§ Work to complete:
Write out, word for word, every line from the one containing "Image resolution: width=1228" through the final line of the records.

**** Provided material

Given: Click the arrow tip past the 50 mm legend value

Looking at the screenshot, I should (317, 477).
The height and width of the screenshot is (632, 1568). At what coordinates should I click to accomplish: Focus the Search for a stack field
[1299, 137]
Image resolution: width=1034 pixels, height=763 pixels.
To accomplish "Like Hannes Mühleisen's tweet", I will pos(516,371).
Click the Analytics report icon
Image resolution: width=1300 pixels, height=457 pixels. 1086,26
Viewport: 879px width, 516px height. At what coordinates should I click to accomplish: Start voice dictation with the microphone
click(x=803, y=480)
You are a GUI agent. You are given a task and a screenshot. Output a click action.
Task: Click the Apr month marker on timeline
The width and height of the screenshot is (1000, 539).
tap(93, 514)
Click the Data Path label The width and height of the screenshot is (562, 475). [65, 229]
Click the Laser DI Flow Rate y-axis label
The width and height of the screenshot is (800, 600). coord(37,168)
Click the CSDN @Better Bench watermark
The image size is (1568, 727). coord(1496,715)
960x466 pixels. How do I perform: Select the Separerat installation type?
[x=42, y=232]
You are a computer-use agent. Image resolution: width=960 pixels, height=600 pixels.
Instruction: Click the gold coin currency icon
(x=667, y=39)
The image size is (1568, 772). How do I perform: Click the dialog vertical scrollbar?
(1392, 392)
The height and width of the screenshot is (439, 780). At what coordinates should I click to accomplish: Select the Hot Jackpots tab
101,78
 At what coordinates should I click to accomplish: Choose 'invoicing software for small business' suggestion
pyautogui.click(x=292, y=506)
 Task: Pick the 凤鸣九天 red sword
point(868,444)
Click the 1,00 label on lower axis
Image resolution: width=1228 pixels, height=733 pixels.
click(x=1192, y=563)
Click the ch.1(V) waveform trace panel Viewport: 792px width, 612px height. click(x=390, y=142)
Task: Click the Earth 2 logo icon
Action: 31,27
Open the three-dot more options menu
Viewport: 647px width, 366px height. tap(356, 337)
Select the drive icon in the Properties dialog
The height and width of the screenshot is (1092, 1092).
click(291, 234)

********

§ Answer to the exercise:
Image resolution: width=1228 pixels, height=733 pixels.
click(x=1192, y=563)
Click the ch.1(V) waveform trace panel Viewport: 792px width, 612px height. click(x=390, y=142)
Task: Click the Earth 2 logo icon
Action: 31,27
Open the three-dot more options menu
Viewport: 647px width, 366px height. tap(356, 337)
Select the drive icon in the Properties dialog
The height and width of the screenshot is (1092, 1092).
click(291, 234)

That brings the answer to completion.